SA Express had targeted a profit of R69m in the financial year to end March but instead suffered a net R132m loss and only achieved 56% of the 45 key performance indicators it had agreed upon with the government as shareholder. This failure, the annual report said, was due to escalating operating costs, increased competition in the sector and other challenges such as the fluctuations in the dollar/rand exchange rate.

Falling revenue and profits

Revenue of R2.59bn was generated in 2015 compared with R2.56bn in 2014 when a restated net loss of R10m was recorded.

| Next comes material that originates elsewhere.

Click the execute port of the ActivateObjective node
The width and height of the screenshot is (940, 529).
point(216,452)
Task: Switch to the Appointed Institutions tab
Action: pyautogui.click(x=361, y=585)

At operating level - before finance costs, depreciation and impairment of assets - the airline made a profit of R14.7m compared to the restated 2014 operating loss of R25.4m.

An operating margin of 1% was achieved compared to the negative 1% the previous year.

CEO Inati Ntshanga said five unprofitable routes were cancelled and significant savings realised from landing fees, fuel costs, ground handling fees and other costs. It carried 1,451-million passengers compared to 1,469-million in 2014, a decline of 3.4%.

The weak rand-dollar exchange rate had a negative effect on dollardenominated costs.

SA Express was exploring the feasability of new routes to Sun City and Mahikeng, which could prove profitable in the short to medium term, Ntshanga said.